The Senate's failure to thoroughly question Sotomayor about the Didden case, one of the most abusive rulings in U.S. history, is troubling.

Thursday, July 16, 2009

Thanks again, Benjamin Haber!

Willets Point (From the Queens Chronicle, 7/16/09)

Dear Editor:

Recently Mayor Michael Bloomberg met with the Queens Chronicle editorial staff and allowed 30 minutes for questions, hardly enough time to delve deeply into various issues affecting this city. Given the limited time the mayor insisted upon, the editorial staff did the best it could. A report concerning the interview was posted in the Queens Chronicle in its July 9 issue.

Bloomberg was asked about the status of The Willets Point redevelopment project and did he expect to use eminent domain. the mayor’s answer was “No. The people will move.” Bloomberg did not follow up by indicating what he would do if the people will not move. The fact of the matter is that dozens of occupants will not voluntarily move. Bloomberg is well aware of this, and his answer was Madison Avenue nonsense calculated to make the public think there is no serious eminent domain issue. It is a serious issue and in fact the New York State Court of Appeals recently decided to look into the question in the Brooklyn Atlantic Yards case.

Given Bloomberg’s affinity for fat cat real estate moguls and his indifference for the poor, the middle class and small businesses, there is no doubt that if the only way Willets Point property can be secured is through eminent domain, Bloomberg will take that route. It will be vigorously contested as indeed it should.

Benjamin Haber
Flushing

Wednesday, July 15, 2009

EDC's message just a bit mixed

What to say about this screenshot from the NYC Economic Development Corporation's website? This comes from their June 2009 newsletter.

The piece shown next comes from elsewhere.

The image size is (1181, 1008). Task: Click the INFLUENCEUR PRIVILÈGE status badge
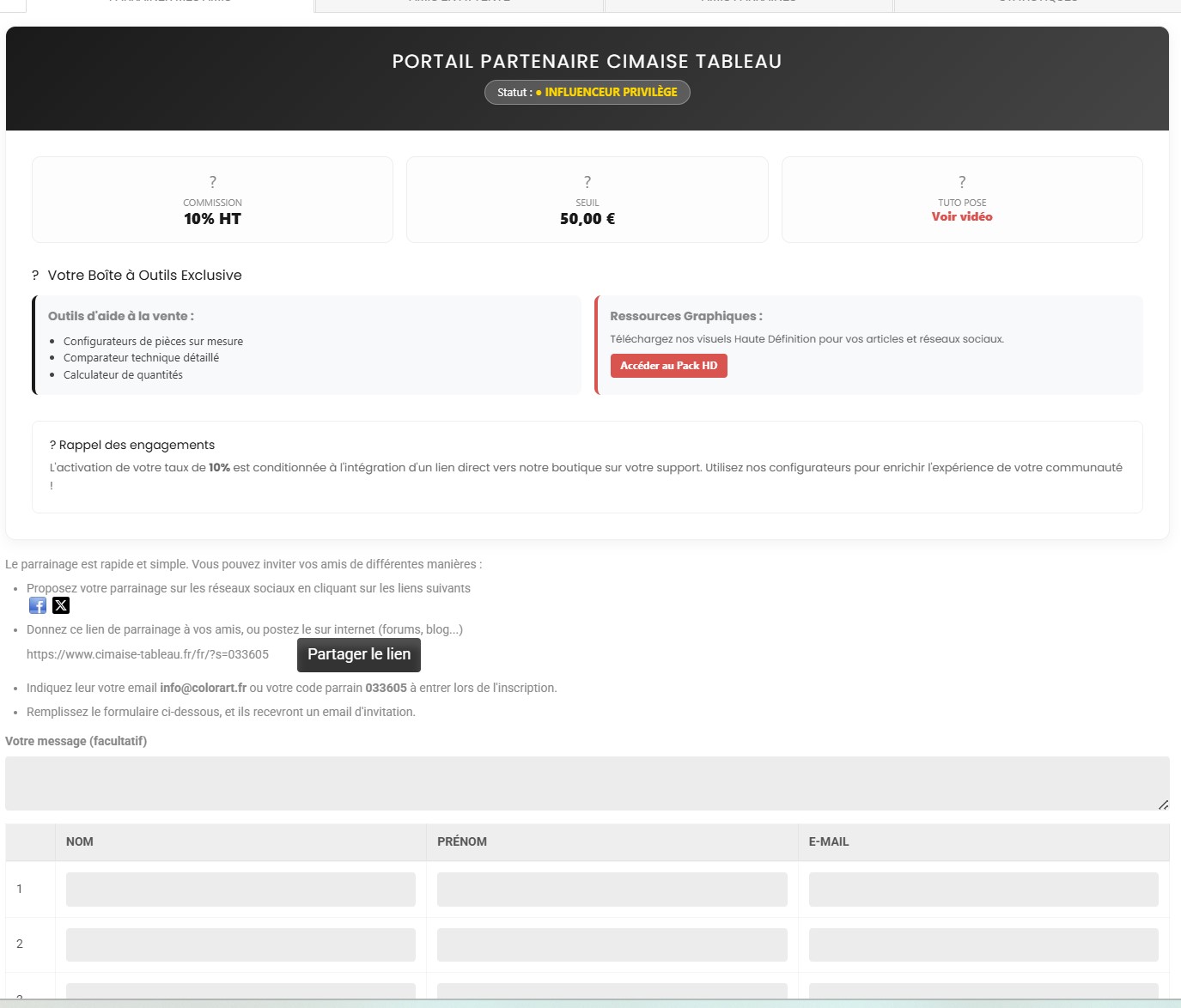point(587,92)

If you want to create and retain the city's industrial and manufacturing jobs, then why are you actively trying to destroy one the city's most vibrant industrial areas?

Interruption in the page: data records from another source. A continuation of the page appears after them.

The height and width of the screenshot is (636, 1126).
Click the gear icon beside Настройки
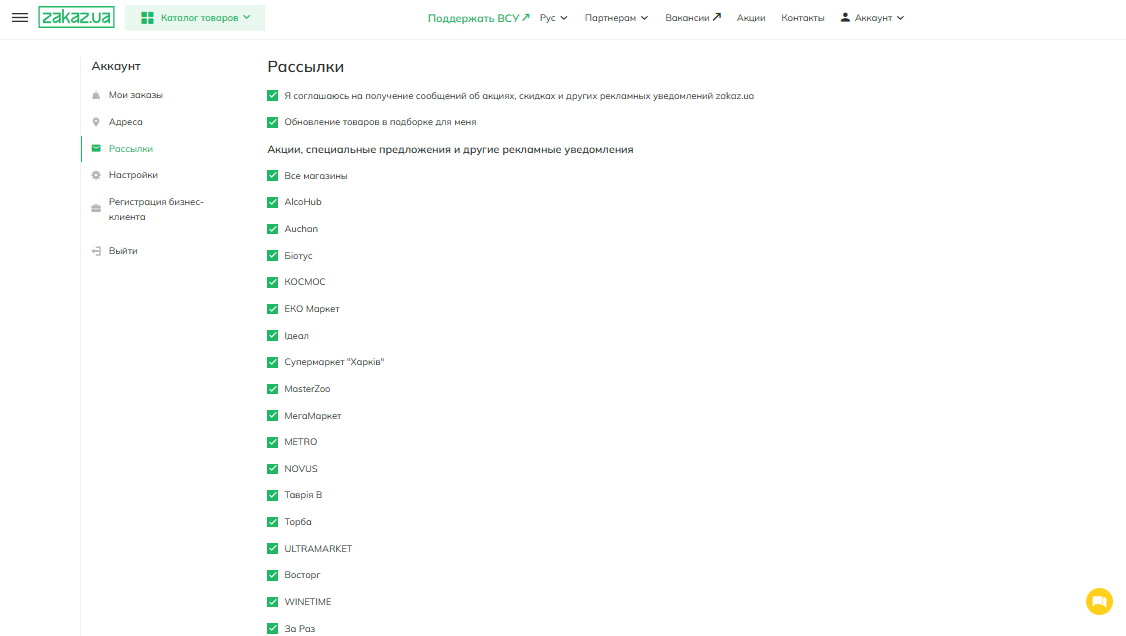[x=96, y=175]
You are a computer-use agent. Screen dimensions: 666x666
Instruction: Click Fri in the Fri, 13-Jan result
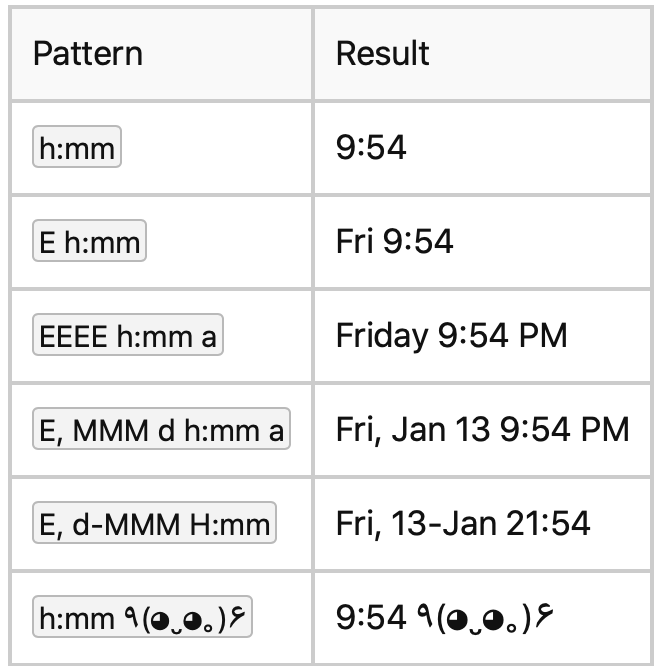[356, 523]
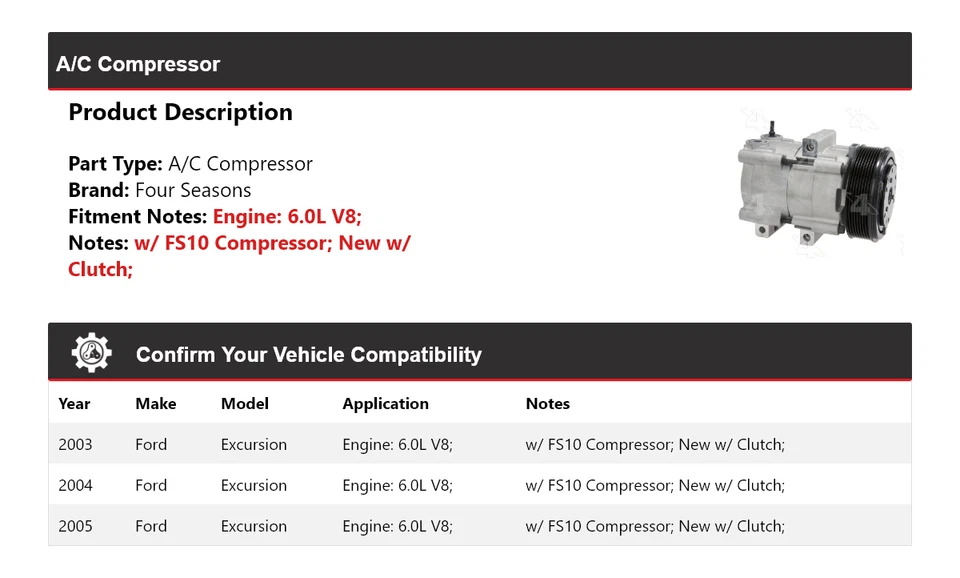Click the gear icon beside Confirm Your Vehicle Compatibility

(x=92, y=353)
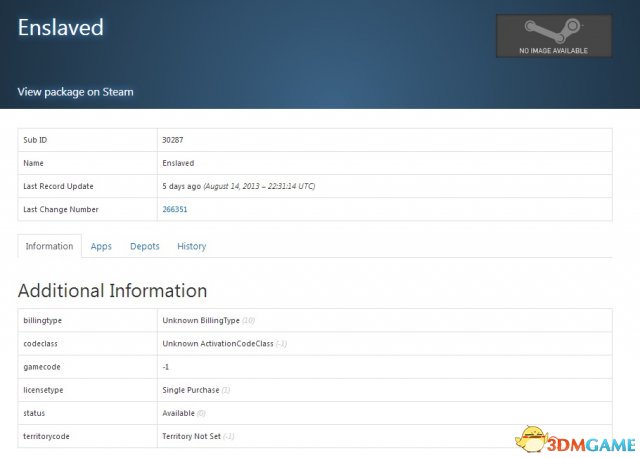Click the Steam logo placeholder image

[x=553, y=36]
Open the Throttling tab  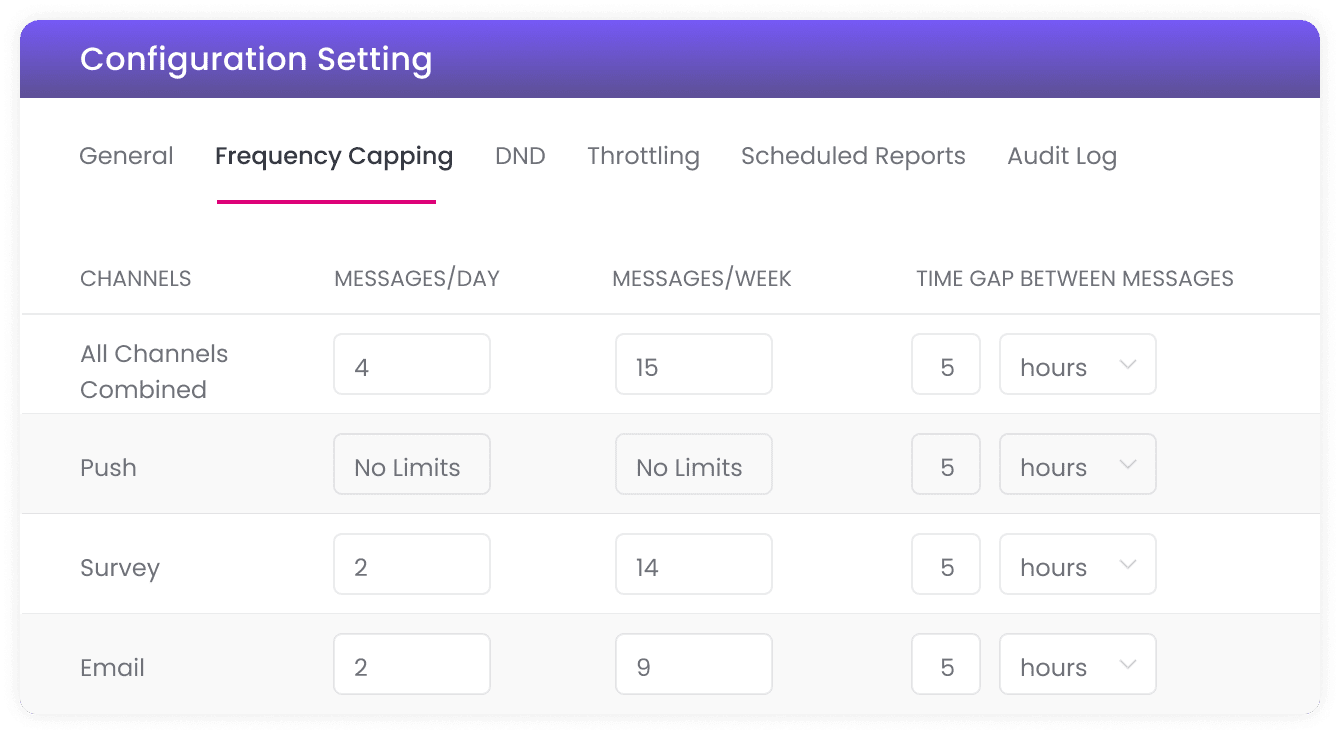[643, 156]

And it's 40 out of 64 acres that you "control" (which is debatable), not 40 out of 42. We know it serves your purposes to fudge with the numbers, but it's not going to go unnoticed.

Tuesday, July 14, 2009

Senate must question Sotomayor on eminent domain abuse

From the Neighborhood Retail Alliance:

As the NY Times reported a few days ago: "Judge Sonia Sotomayor will doubtless be questioned about Kelo at her confirmation hearings next month. But her answers will be complicated by her participation in a 2006 decision applying and extending Kelo. Bart Didden, the property owner on the losing side of that decision, Didden v. Village of Port Chester, said in an interview that he had been contacted by aides to Republicans on the Senate Judiciary Committee who seemed eager to explore Judge Sotomayor’s views on property rights."

...the Didden case-and Sotomayor's decision-is grist for the Judiciary Committee's mill: "The ruling in Didden is not popular among some property rights and constitutional law professors. Eight of them filed a brief in 2006 unsuccessfully urging the Supreme Court to hear an appeal. “This is the worst federal court takings decision since Kelo,” said Ilya Somin, who teaches property law at George Mason University and helped write the brief. “It’s very extreme, and it is significant as a window into Judge Sotomayor’s attitudes toward private property.”

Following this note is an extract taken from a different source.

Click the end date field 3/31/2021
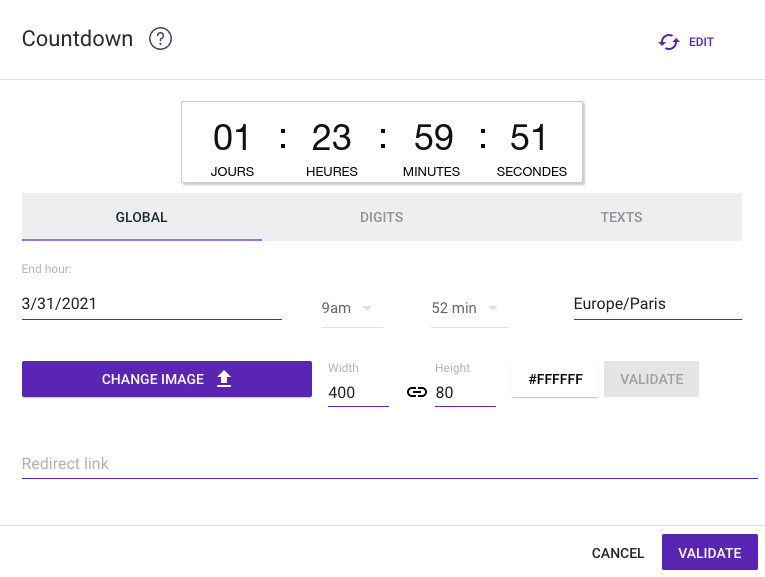This screenshot has width=765, height=577. pos(151,304)
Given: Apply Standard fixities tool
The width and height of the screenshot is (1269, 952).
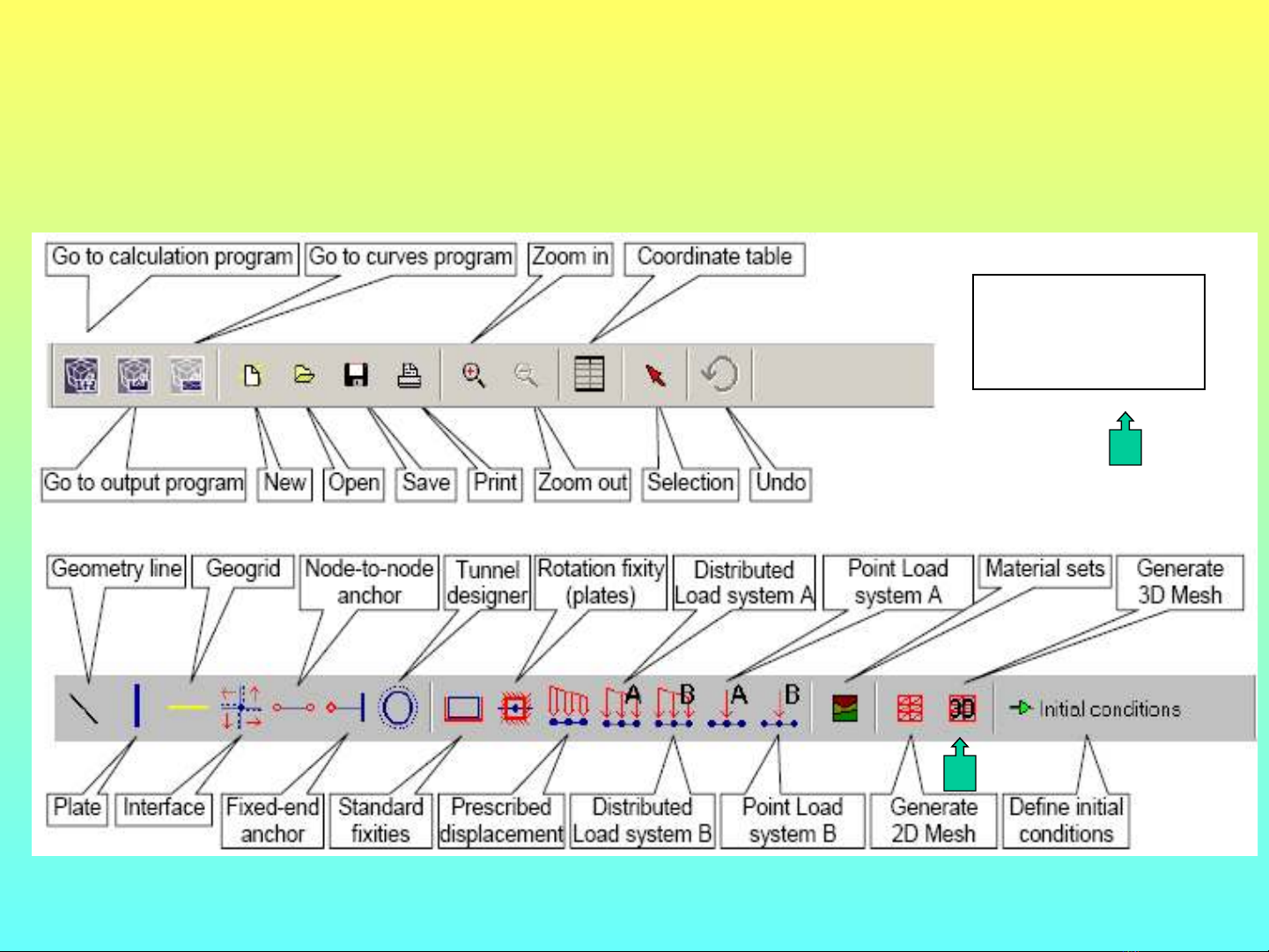Looking at the screenshot, I should (x=464, y=708).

But, of course, we have our own ED issues here in NYC that would benefit from a little disinfecting sunlight; and our friends at Willets Point are right there in the forefront. The Willets Point United group, with its capable attorney Michael Rikon, are challenging the city's efforts to remove them from their properties.

The key issue here-and the one that the senate should be questioning Stotomayor on-is when is a public use not a public use. Bart Didden certainly has some ideas on this:

"The case arose from a meeting in 2003 between Mr. Didden, who owned property in Port Chester, N.Y., and an executive of a company that had been designated by the village to develop a 27-acre urban renewal area that included part of the property. What happened at that meeting, Mr. Didden said, amounted to extortion. Mr. Didden had made arrangements to put a CVS drug store on his lot. At the meeting, the executive, Gregg Wasser, demanded $800,000 as the price for permission to proceed with that project, Mr. Didden said in court papers. The alternative, Mr. Wasser said, according to the papers, was to have the village condemn Mr. Didden’s property so that Mr. Wasser’s company could put a Walgreen’s in the same place. “Here is a private person standing in the shoes of the government with the power to condemn or not condemn,” Mr. Didden said. “The $800,000 wasn’t going to rehabilitate a public park or build a soccer stadium. It was going into his pocket.”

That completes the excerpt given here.